De Hoge Raad oordeelde op 3 mei 2013 over een werkneemster die als taxichauffeur minimaal 12 uur per week werkte. Zij reed deels op vooraf ingeroosterde tijden, maar deels werd zij ook opgeroepen voor losse taxiritten.

Artikel 7:628a BW betreft alleen hen voor wie niet vooraf duidelijk is wanneer zij moeten werken. Wanneer werknemers wisselende werktijden hebben, maar tegelijkertijd met andere werknemers vooraf hun rooster krijgen, gaat dit artikel niet op. Wanneer bijvoorbeeld een maand van tevoren wordt aangegeven dat van 10:00 tot 12:00 uur wordt gewerkt, is de arbeidsomvang voldoende duidelijk en wordt maar twee uur betaald.

Deze werkneemster werd opgeroepen om om 10:30 uur een rit te maken. Die duurde 40 minuten. Vervolgens werd zij om 13:00 uur weer opgeroepen voor een rit van 45 minuten. De vraag was nu of zij zes uur of maar 3 uur en 15 minuten betaald moest krijgen. De Hoge Raad heeft anders dan het Hof uitgemaakt dat zij aanspraak had op 6 uur. De achterliggende gedachte is dat de wetgever met deze bepaling wilde ontmoedigen dat werknemers teveel in onzekerheid verkeren. Wenst een werkgever toch geen zekerheid te bieden, dan moet de werknemer worden gecompenseerd. Niet alleen weet hij niet wanneer hij moet werken, ook weet hij niet wat hij per week gaat verdienen.

Het artikel geldt alleen bij een arbeidsomvang van minder dan 15 uur per week. Bij een arbeidsuur van minimaal 15 uur per week, kan de werkgever de werknemer dus wel straffeloos in onzekerheid laten verkeren.

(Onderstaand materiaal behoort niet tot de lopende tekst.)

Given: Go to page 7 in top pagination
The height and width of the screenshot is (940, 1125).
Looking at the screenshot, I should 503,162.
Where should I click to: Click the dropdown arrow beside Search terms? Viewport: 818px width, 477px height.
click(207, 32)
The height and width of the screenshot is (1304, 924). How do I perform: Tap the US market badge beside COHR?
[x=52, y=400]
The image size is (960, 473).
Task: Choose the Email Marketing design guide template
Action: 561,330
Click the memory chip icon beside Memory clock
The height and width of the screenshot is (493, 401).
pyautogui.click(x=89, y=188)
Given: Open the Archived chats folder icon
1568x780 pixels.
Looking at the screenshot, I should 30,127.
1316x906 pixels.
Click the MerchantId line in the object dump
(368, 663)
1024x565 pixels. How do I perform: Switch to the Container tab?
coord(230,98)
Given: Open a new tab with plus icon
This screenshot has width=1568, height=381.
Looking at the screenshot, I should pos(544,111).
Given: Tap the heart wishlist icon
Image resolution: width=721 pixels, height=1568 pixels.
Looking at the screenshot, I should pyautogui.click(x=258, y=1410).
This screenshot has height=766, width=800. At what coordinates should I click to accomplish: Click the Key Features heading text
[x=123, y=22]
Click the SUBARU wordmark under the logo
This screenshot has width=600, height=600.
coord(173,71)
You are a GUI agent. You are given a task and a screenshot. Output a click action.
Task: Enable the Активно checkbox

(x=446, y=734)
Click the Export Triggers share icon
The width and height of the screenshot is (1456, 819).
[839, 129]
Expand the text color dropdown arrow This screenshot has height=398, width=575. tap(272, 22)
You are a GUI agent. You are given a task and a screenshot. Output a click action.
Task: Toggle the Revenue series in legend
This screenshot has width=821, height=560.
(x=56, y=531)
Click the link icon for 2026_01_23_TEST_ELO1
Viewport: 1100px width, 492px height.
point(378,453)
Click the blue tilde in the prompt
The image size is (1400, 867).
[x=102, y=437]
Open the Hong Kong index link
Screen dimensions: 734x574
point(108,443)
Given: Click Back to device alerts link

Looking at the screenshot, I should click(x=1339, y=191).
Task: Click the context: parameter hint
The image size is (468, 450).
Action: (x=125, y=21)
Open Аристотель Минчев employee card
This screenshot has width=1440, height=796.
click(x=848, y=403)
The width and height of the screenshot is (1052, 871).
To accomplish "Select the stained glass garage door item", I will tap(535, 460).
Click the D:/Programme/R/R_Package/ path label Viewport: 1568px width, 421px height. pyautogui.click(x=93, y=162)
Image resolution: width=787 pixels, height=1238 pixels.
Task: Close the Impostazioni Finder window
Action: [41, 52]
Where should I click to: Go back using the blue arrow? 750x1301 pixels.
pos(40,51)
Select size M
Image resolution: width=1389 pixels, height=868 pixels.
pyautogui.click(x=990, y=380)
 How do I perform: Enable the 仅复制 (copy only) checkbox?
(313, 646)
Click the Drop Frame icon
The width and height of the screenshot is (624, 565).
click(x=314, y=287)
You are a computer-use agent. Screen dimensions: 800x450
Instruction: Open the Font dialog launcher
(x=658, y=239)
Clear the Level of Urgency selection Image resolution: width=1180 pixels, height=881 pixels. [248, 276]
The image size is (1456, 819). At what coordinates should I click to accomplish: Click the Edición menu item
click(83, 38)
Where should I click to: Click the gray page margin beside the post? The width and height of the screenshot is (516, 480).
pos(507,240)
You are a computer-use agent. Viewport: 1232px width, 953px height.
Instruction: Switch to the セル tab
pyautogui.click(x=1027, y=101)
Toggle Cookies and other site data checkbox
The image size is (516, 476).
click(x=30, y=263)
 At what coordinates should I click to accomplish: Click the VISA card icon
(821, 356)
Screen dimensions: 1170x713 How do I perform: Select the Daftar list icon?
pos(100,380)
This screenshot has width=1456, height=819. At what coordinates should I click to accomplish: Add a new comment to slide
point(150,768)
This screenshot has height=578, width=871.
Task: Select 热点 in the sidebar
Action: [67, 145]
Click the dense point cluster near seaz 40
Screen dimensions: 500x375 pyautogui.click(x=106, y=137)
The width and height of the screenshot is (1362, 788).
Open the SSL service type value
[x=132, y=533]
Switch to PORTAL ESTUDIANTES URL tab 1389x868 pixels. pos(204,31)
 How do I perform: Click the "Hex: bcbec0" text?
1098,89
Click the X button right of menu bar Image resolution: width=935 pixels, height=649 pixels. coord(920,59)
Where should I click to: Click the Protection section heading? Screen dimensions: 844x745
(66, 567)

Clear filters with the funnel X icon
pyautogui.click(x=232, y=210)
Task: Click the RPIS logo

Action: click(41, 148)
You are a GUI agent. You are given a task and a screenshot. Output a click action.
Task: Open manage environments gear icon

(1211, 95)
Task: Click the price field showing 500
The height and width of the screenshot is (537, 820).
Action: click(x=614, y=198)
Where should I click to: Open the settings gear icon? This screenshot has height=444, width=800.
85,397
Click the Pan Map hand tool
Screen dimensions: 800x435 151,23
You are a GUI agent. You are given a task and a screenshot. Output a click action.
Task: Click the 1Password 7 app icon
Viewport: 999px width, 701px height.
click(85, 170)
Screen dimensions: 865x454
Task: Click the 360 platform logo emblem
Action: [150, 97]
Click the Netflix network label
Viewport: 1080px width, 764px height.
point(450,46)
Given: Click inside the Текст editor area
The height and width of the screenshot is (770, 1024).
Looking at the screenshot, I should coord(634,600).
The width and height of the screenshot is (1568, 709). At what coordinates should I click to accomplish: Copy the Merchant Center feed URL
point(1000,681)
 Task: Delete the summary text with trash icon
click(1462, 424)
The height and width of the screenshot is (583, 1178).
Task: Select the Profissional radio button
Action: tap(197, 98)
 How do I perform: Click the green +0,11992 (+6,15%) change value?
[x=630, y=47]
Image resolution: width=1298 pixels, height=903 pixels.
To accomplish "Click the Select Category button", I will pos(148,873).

Voorts is van belang dat wanneer er een reguliere pauze zit tussen twee klussen (oproepen) de eerste oproep voortduurt en er geen nieuwe oproep ontstaat.

Verder geldt dat wanneer maar vooraf duidelijkheid wordt geschapen dat bijvoorbeeld op een dag van 9:00 tot 10:30 uur en ’s middags van 15:00 tot 17:00 uur wordt gewerkt, het artikel de werknemer ook niet beschermt. Dan zijn de werktijden immers vooraf duidelijk. Wel moet het dan zo zijn dat de werknemer zijn rooster tegelijkertijd met andere werknemers doorkrijgt en niet pas een dag van tevoren.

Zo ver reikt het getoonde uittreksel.